Raw records
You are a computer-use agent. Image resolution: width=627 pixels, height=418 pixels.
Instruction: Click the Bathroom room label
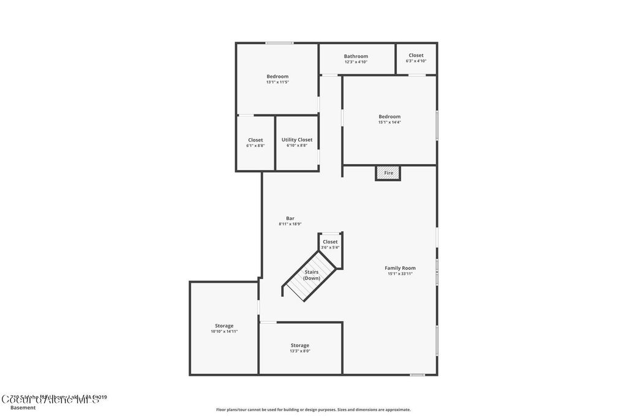pyautogui.click(x=356, y=56)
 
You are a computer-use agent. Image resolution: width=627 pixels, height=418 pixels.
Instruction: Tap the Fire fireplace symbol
pyautogui.click(x=388, y=173)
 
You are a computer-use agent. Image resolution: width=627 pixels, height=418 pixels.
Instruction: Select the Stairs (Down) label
pyautogui.click(x=312, y=275)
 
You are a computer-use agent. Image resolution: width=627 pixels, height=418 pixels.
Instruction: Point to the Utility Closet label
pyautogui.click(x=297, y=140)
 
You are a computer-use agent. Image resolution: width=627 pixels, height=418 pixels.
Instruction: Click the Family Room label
pyautogui.click(x=400, y=268)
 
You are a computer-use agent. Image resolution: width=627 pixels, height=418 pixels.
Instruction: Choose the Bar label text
pyautogui.click(x=290, y=218)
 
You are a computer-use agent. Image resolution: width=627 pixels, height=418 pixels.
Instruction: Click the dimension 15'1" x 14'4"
pyautogui.click(x=389, y=122)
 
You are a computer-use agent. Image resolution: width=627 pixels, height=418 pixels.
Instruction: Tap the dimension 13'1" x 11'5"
pyautogui.click(x=277, y=82)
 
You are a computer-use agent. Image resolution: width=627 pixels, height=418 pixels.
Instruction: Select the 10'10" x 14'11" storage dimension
pyautogui.click(x=224, y=331)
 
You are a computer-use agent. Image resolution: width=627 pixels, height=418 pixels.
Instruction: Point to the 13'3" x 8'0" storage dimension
pyautogui.click(x=300, y=351)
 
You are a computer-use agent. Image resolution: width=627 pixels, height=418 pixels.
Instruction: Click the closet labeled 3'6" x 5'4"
pyautogui.click(x=330, y=245)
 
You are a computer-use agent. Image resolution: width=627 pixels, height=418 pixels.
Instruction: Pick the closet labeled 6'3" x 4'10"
pyautogui.click(x=416, y=58)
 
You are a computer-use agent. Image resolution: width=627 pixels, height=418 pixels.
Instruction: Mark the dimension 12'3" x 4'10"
pyautogui.click(x=356, y=62)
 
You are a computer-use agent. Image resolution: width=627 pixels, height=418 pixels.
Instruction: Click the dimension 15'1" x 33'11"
pyautogui.click(x=400, y=274)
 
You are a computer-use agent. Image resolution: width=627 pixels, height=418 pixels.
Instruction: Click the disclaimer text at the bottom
pyautogui.click(x=313, y=409)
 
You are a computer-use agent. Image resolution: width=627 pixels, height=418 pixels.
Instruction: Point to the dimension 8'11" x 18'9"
pyautogui.click(x=290, y=224)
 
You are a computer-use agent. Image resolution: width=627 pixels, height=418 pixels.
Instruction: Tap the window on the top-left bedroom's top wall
pyautogui.click(x=279, y=43)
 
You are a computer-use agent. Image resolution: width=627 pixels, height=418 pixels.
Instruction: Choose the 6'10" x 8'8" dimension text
pyautogui.click(x=297, y=146)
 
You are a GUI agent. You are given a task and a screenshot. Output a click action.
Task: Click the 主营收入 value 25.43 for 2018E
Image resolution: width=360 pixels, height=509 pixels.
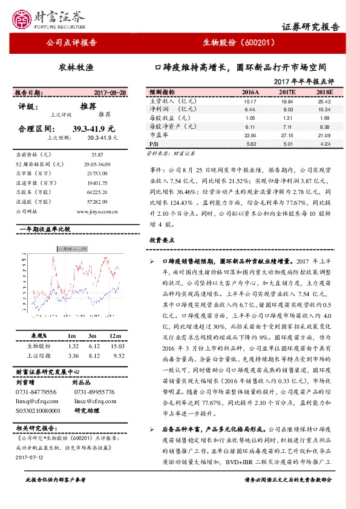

### [Set problem]
Rewrite the lines from the start of the records through the line holding "pyautogui.click(x=388, y=173)", inclusive, as a JSON list of strings with one string per line. Skip blank lines and leave the pictures out.

### [Written response]
[
  "You are a computer-use agent. Image resolution: width=627 pixels, height=418 pixels.",
  "Instruction: Click the Bathroom room label",
  "pyautogui.click(x=356, y=56)",
  "You are a computer-use agent. Image resolution: width=627 pixels, height=418 pixels.",
  "Instruction: Tap the Fire fireplace symbol",
  "pyautogui.click(x=388, y=173)"
]